Zodra onherroepelijk is komen vast te staan dat een raadslid één van de vereisten voor het lidmaatschap niet bezit of dat hij een met het lidmaatschap onverenigbare betrekking vervult, houdt hij van rechtswege op lid te zijn. De zetel wordt niet behouden tot de onherroepelijke toelating van de opvolger. Voordat het lidmaatschap eindigt moet betrokkene zelf de gemeenteraad inlichten en daarbij ook de reden vermelden. Doet hij dat niet, terwijl de voorzitter van de raad van mening is dat betrokkene niet aan de eisen voldoet, dan waarschuwt deze hem schriftelijk. Indien het raadslid aan deze waarschuwing geen gehoor geeft, geeft de voorzitter van de raad na acht dagen aan de voorzitter van het centraal stembureau kennis van het einde van het lidmaatschap. In andere gevallen doet de voorzitter van de raad deze kennisgeving na de beslissing van de raad.
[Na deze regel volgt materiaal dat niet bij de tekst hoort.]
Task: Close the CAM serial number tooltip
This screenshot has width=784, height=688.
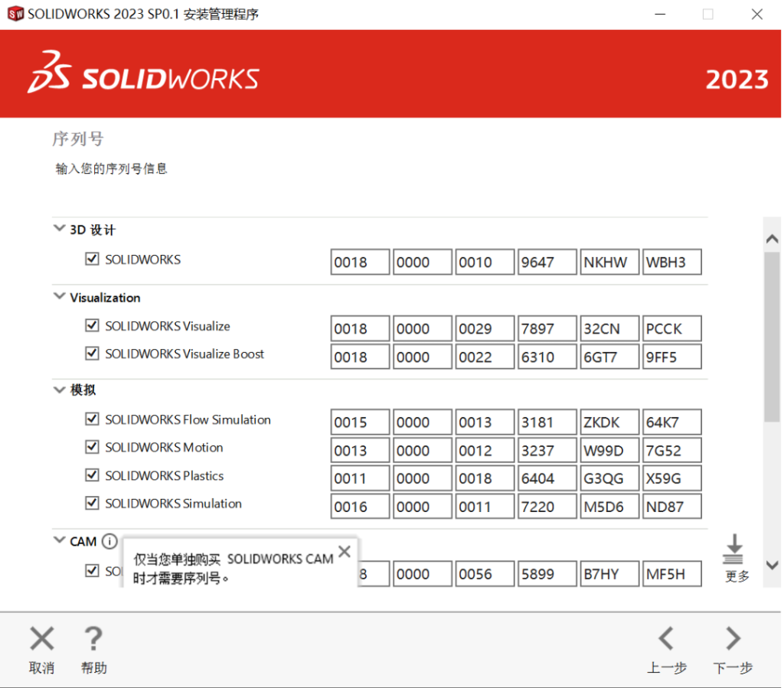Action: click(344, 551)
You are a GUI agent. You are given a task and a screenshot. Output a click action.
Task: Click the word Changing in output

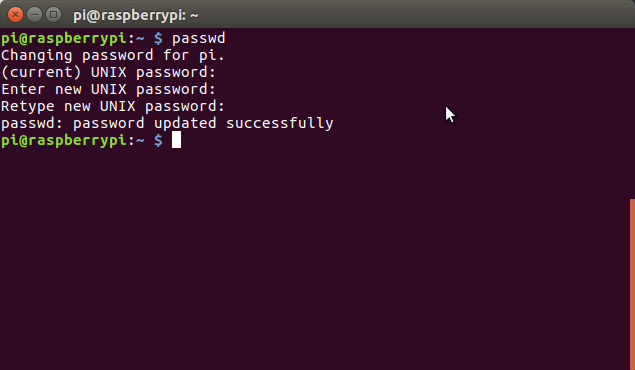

Het staat betrokkene vrij de zaak uiterlijk op de achtste dag na dagtekening van de waarschuwing te onderwerpen aan het oordeel van de gemeenteraad. Belanghebbenden kunnen zowel tegen het besluit van de raad als tegen de waarschuwing van de voorzitter van de raad in beroep bij de Afdeling bestuursrechtspraak van de Raad van State. Pas hierna staat onherroepelijk vast dat niet aan de eisen is voldaan en eindigt het lidmaatschap van rechtswege. Het centraal stembureau beslist vervolgens over de invulling van deze vacature.

Pleegt een raadslid een verboden handeling als bedoeld in artikel 15 Gemeentewet, dan kan hij door de voorzitter van de raad in zijn betrekking worden geschorst. Vervolgens kan het vertegenwoordigende orgaan hem van zijn lidmaatschap vervallen verklaren, mits de geschorste in de gelegenheid is geweest zich mondeling te verdedigen. Ook tegen dit besluit is beroep mogelijk bij de Afdeling bestuursrechtspraak van de Raad van State.